REPUBLIKA.CO.ID, WASHINGTON -- Twitter mengubah kebijakannya dengan tidak lagi melabeli media dan agen propaganda yang dikendalikan negara, serta tidak melarang konten mereka untuk dipromosikan atau direkomendasikan secara otomatis kepada pengguna. Para peneliti mengatakan, akun Twitter yang dioperasikan oleh pemerintah di Rusia, Cina, dan Iran mendapat manfaat dari perubahan tersebut.
Perubahan ini mempermudah mereka untuk menarik pengikut baru dan menyiarkan propaganda dan disinformasi ke khalayak yang lebih luas.
Perubahan tersebut memperkuat kemampuan Kremlin untuk menggunakan platform yang berbasis di Amerika Serikat (AS) untuk menyebarkan kebohongan dan klaim menyesatkan tentang invasinya ke Ukraina, politik AS, dan topik lainnya.
Menurut temuan yang dirilis oleh Reset, sebuah organisasi nirlaba yang berbasis di London yang melacak penggunaan media sosial oleh pemerintah otoriter untuk menyebarkan propaganda, akun media Pemerintah Rusia mendapatkan 33 persen lebih banyak penayangan daripada beberapa minggu yang lalu, sebelum perubahan dilakukan. Peningkatan tersebut mencapai lebih dari 125.000 tampilan tambahan per unggahan.
Unggahan tersebut termasuk yang menyatakan bahwa CIA memiliki keterkaitan dengan serangan 11 September 2001 di AS. Unggahan lainnya menyebutkan bahwa para pemimpin Ukraina menggelapkan bantuan asing ke negara mereka, dan bahwa invasi Rusia ke Ukraina dibenarkan karena AS menjalankan laboratorium di Ukraina.
Sementara itu, agensi media negara yang dioperasikan oleh Iran dan Cina telah melihat peningkatan serupa, sejak Twitter melakukan perubahan. Perubahan dari platform tersebut adalah perkembangan terbaru sejak miliarder Elon Musk membeli Twitter tahun lalu.

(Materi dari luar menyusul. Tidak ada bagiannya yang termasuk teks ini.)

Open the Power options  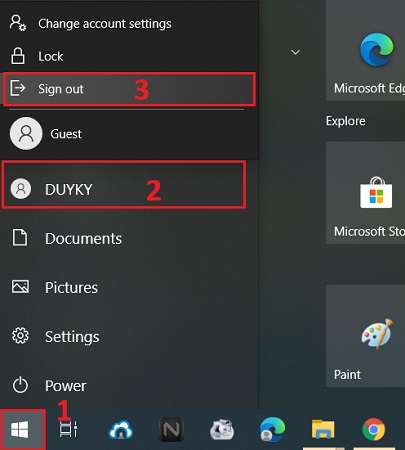click(x=128, y=385)
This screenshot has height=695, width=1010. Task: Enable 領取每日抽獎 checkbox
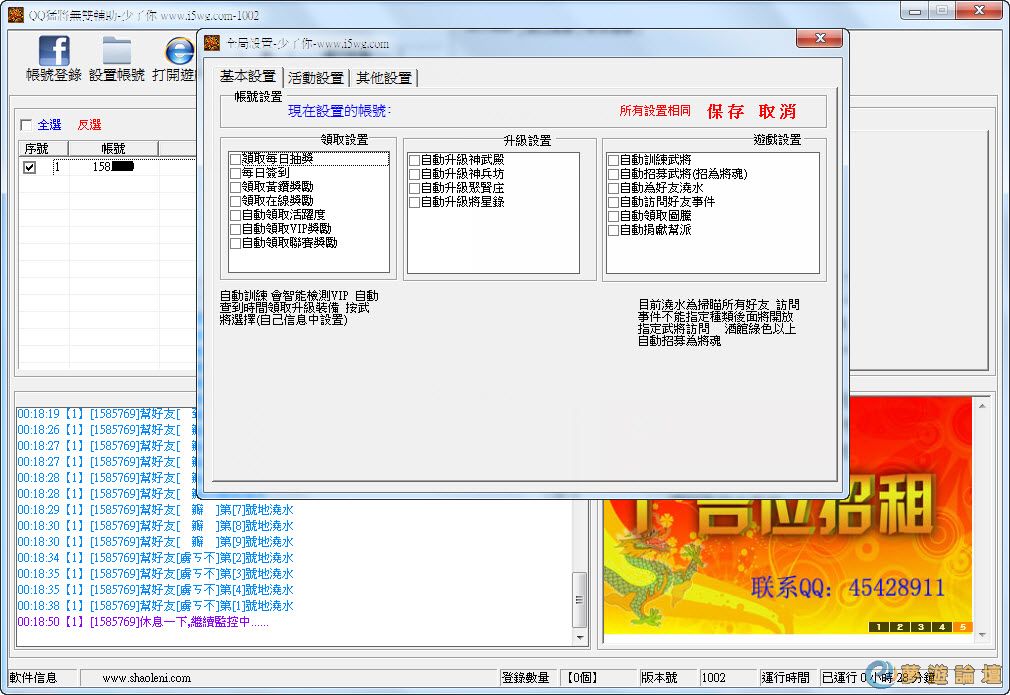pos(235,159)
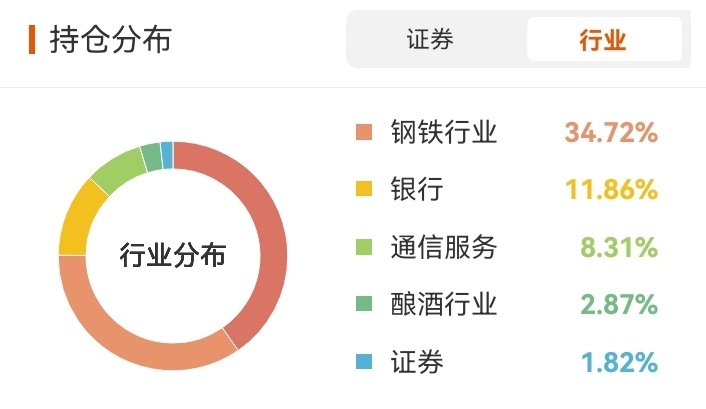Open the 酿酒行业 legend entry
This screenshot has height=409, width=706.
coord(443,304)
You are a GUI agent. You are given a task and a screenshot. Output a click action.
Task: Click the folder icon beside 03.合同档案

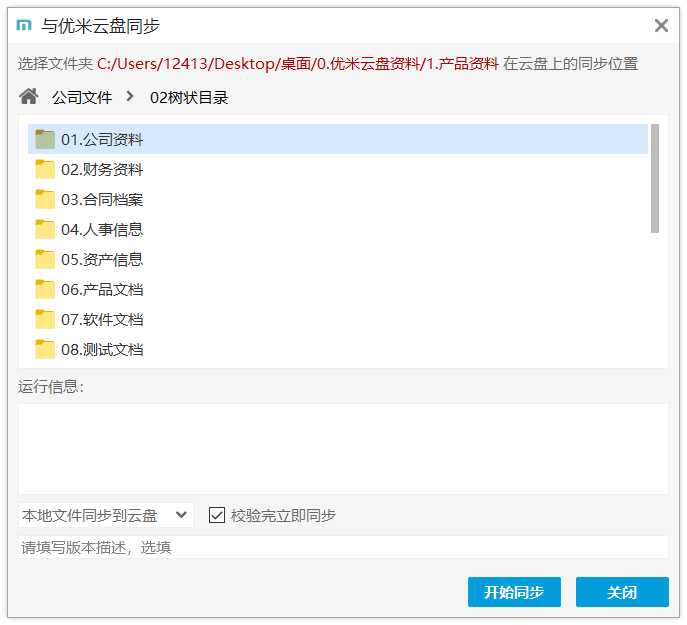45,199
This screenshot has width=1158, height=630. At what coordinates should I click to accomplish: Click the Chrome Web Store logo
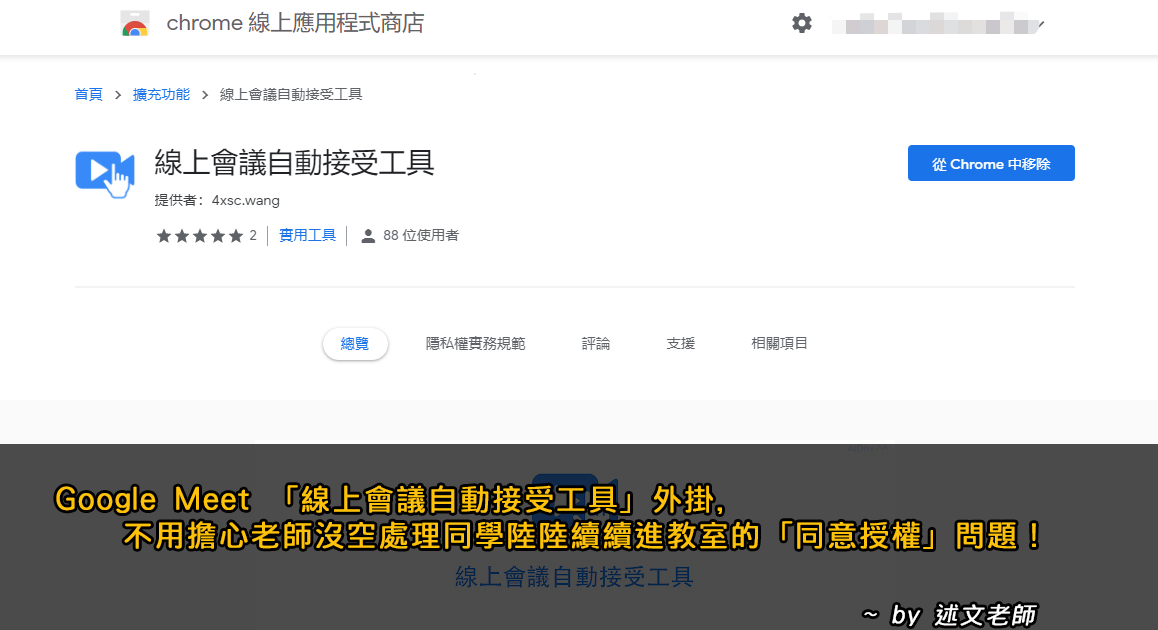[x=135, y=24]
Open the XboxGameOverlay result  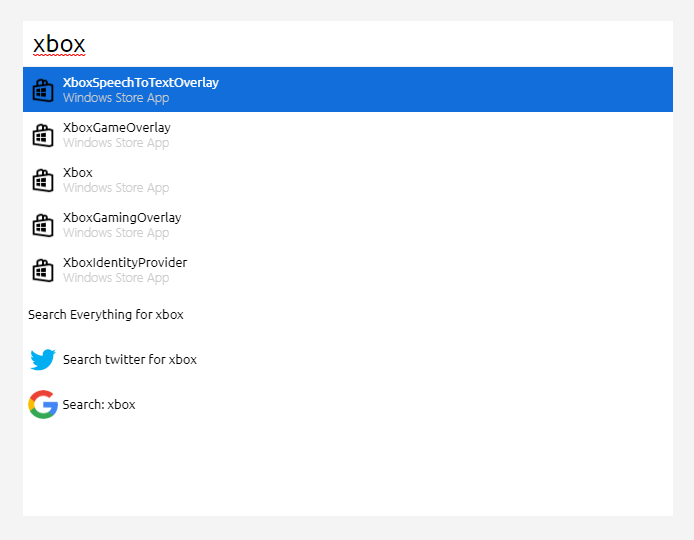point(348,135)
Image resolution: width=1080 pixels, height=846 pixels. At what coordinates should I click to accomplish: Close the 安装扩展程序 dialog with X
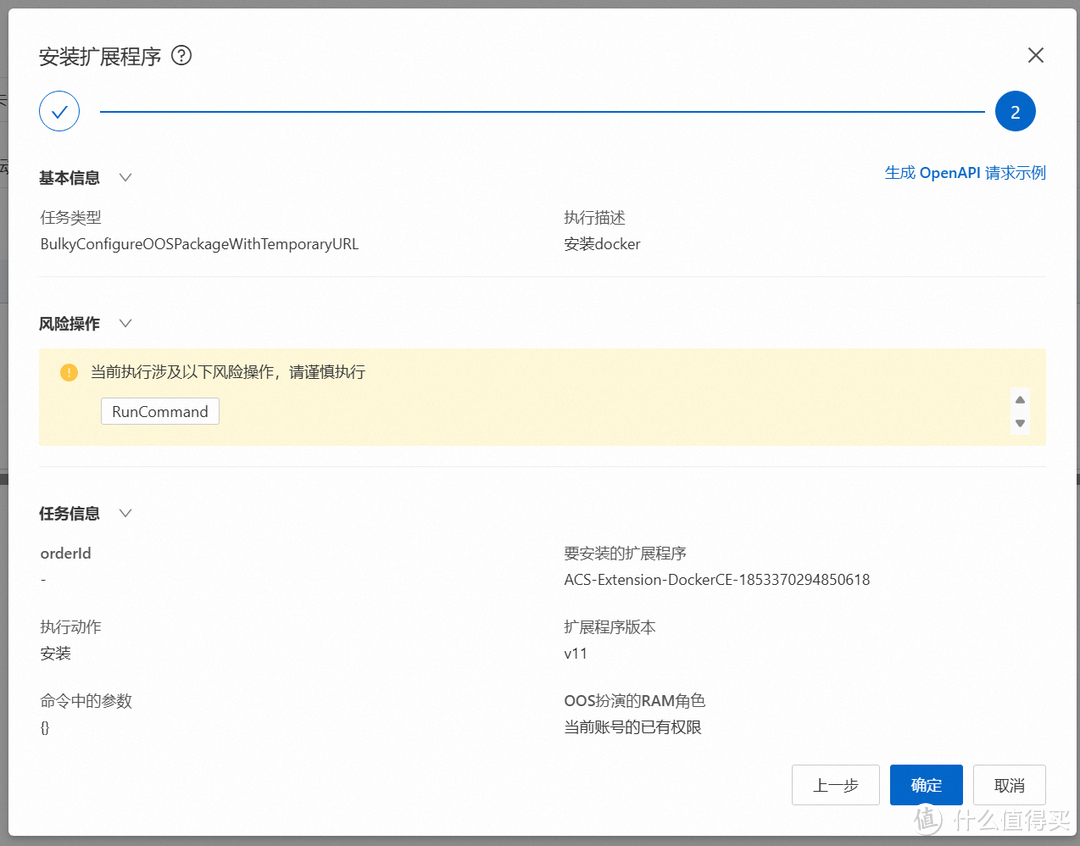click(1035, 56)
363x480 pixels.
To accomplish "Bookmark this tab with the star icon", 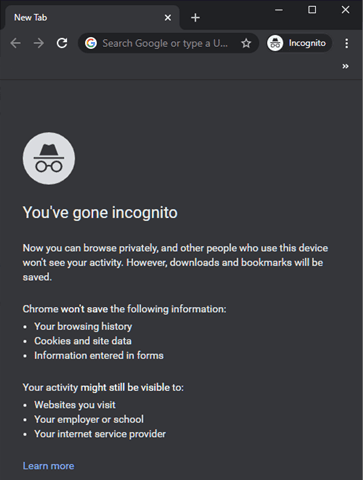I will (x=246, y=43).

Sejak saat itu, dia menerapkan sistem verifikasi baru yang membingungkan dan memberhentikan banyak staf perusahaan, termasuk mereka yang berdedikasi untuk memerangi kesalahan informasi.
Sebelum perubahan terbaru, Twitter membubuhkan label bertuliskan 'media yang berafiliasi dengan negara Rusia' untuk memberikan informasi kepada pengguna. Label tersebut diam-diam menghilang setelah National Public Radio dan outlet lainnya memprotes rencana Musk untuk melabeli outlet mereka sebagai media yang berafiliasi dengan negara.
NPR kemudian mengumumkan tidak akan lagi menggunakan Twitter. Dia mengatakan bahwa, label tersebut menyesatkan dan akan merusak kredibilitas NPR sebagai media independen.
Kesimpulan Reset dikonfirmasi oleh Laboratorium Riset Forensik Digital Dewan Atlantik. Para peneliti menentukan perubahan besar yang dilakukan oleh Twitter akhir bulan lalu.
Puluhan akun yang sebelumnya diberi label terus kehilangan pengikut. Namun setelah perubahan, banyak akun mengalami lonjakan besar dalam jumlah pengikut.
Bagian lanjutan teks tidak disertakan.